**Task description**
Look through the data below and return each line where "Etcetera" appears.

**Data excerpts**

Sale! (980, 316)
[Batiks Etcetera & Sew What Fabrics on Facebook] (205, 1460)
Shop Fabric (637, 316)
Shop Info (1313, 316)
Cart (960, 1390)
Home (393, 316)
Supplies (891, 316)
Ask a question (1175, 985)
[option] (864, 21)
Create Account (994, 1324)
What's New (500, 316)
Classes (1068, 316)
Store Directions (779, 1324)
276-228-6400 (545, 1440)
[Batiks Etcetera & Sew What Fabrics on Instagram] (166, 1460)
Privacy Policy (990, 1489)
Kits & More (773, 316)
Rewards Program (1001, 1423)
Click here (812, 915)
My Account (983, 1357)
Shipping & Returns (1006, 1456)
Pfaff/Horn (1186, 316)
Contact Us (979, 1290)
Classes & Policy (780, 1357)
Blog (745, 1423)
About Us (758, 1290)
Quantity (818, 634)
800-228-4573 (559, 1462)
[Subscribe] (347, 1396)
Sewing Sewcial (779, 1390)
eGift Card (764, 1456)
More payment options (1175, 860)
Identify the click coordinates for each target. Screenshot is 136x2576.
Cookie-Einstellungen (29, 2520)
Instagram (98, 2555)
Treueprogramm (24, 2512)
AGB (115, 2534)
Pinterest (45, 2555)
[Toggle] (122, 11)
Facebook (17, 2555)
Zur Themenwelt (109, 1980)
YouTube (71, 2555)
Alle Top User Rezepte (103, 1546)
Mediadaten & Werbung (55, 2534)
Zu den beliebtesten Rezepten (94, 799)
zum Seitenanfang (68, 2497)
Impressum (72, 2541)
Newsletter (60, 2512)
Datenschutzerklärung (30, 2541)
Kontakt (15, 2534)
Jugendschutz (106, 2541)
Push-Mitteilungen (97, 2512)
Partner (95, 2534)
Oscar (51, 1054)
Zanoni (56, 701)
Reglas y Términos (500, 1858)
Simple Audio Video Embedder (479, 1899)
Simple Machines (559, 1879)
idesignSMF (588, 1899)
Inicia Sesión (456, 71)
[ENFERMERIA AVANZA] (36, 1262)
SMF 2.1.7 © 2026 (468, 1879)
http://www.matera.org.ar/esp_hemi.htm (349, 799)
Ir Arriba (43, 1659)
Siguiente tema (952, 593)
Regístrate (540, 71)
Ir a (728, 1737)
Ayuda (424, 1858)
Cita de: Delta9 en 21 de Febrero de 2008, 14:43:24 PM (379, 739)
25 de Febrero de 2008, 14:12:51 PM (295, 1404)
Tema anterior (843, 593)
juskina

**Solution to the exercise**
[Batiks Etcetera & Sew What Fabrics on Facebook] (205, 1460)
[Batiks Etcetera & Sew What Fabrics on Instagram] (166, 1460)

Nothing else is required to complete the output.